Ainda não temos uma epidemia aqui, o que temos são pessoas que viajaram ao exterior, ou parentes daqueles que estão infectados, contaminações internas. Esses ainda não mostram que estamos numa epidemia. Mas ela vai acontecer, sim. Com o surto na Itália, por exemplo, com a relação próxima que nós temos, muitos vôos chegando de lá diariamente, não há dúvida que esse número de casos deve aumentar e que a transmissão interna deve ocorrer.Mas não acho, no momento, que será nas proporções do que ocorreu na Itália ou na China, porque lá eles estavam ainda em pleno inverno.

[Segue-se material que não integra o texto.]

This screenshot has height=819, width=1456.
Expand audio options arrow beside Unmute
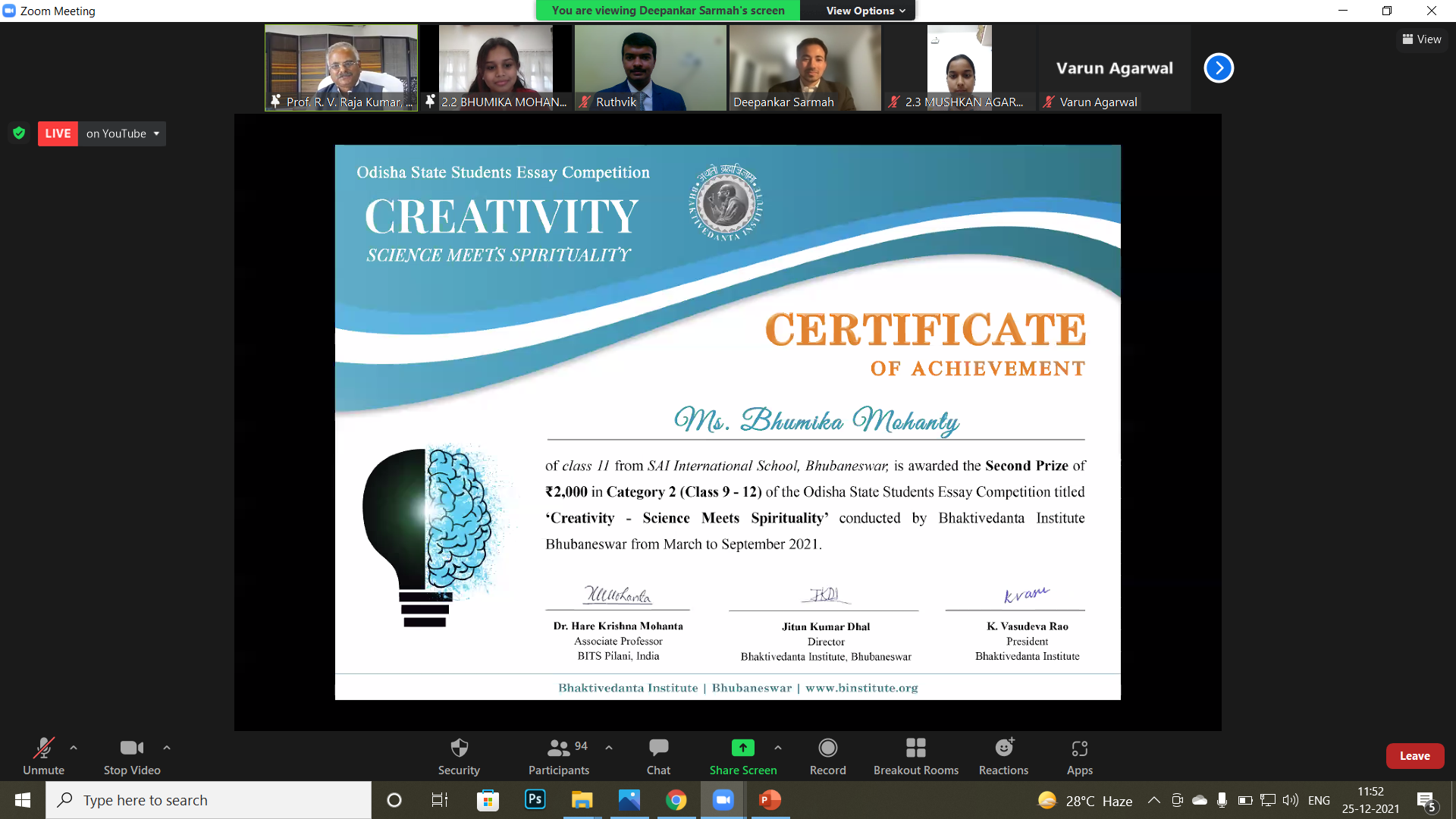coord(74,748)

A estação vai colaborar então?

Sim, a não ser que se alastre até o inverno. Mas provavelmente teremos uma transmissão moderada de casos aqui.

Como você avalia a atuação da mídia no caso?

Eu diria que temos a epidemia de mídia. Nós já estamos há um mês com a epidemia de mídia aqui, porque os casos ainda não haviam ocorrido mas estávamos tratando como epidemia há muito tempo. A corrida, a população toda assustada…. Nós importamos o problema da China naquele momento. Na fase inicial, foi exagerado. Agora tá aqui mesmo, e a notícia está sendo dada como tem que ser.

Mas no início preocupava muito a maneira como estava sendo divulgada e como se fosse um problema que estava ocorrendo, ao mesmo tempo que muitos problemas que de estavam ocorrendo aqui, que ninguém estava noticiando. Como no caso do sarampo, da dengue, e se prenderam numa doença que não existia aqui.

Qual a sua avaliação perante a atuação do Ministério da Saúde?

Ele está até muito rápido. Inclusive algumas comunicações que eles emitiram, a gente tem um pouco de dúvida se deveria acontecer assim. Como, por exemplo, no caso da menina que estava infectada mas não é sintomática, eles consideraram um caso para divulgação.

Nós não consideremos caso quando não tem sintomas, porque o número de assintomáticos em todas as doenças é enorme. Se formos considerar os assintomáticos como doentes, nós perdemos a mão. Mas eles preferiram nesse momento inicial pra mostrar todos os casos sobre o qual atua o vírus, para apresentar que está o sistema está sensível. Concordo que está. Mas de fato eles estão trabalhando muito bem, e até excessivamente.

Recentemente, foi noticiado que pesquisadores da USP conseguiram recriar o vírus em laboratório. 

O trabalho foi comandado pela USP, mas foi feito do Adolfo Luz. Isso mostra que a ciência não pode ser abandonada, como atualmente tem sido ameaçada. É importante investirmos, pois esses casos ajudam muito, não só no controle da doença, como na autoestima que estão trabalhando exauridas pelo trabalho extensivo, isso faz com eles sejam valorizados e que as pessoas se sintam valorizadas também. É fundamental fazer pesquisa nesse estilo, mostrando que o Brasil pode se destacar na área.

Você certa vez pontuou que trabalhando com saúde pública, você teria uma posição socialista.

Nós vivemos no SUS. O Sistema Único de Saúde. Trabalhamos para todas as pessoas de maneira de igual. Quem trabalha na saúde tem que trabalhar com a população de modo geral. Tem que tratar igualzinho a pessoa que tem dinheiro e quem não tem dinheiro nenhum. O acesso à saúde é para todos. Não tem jeito de não se trabalhar com justiça social.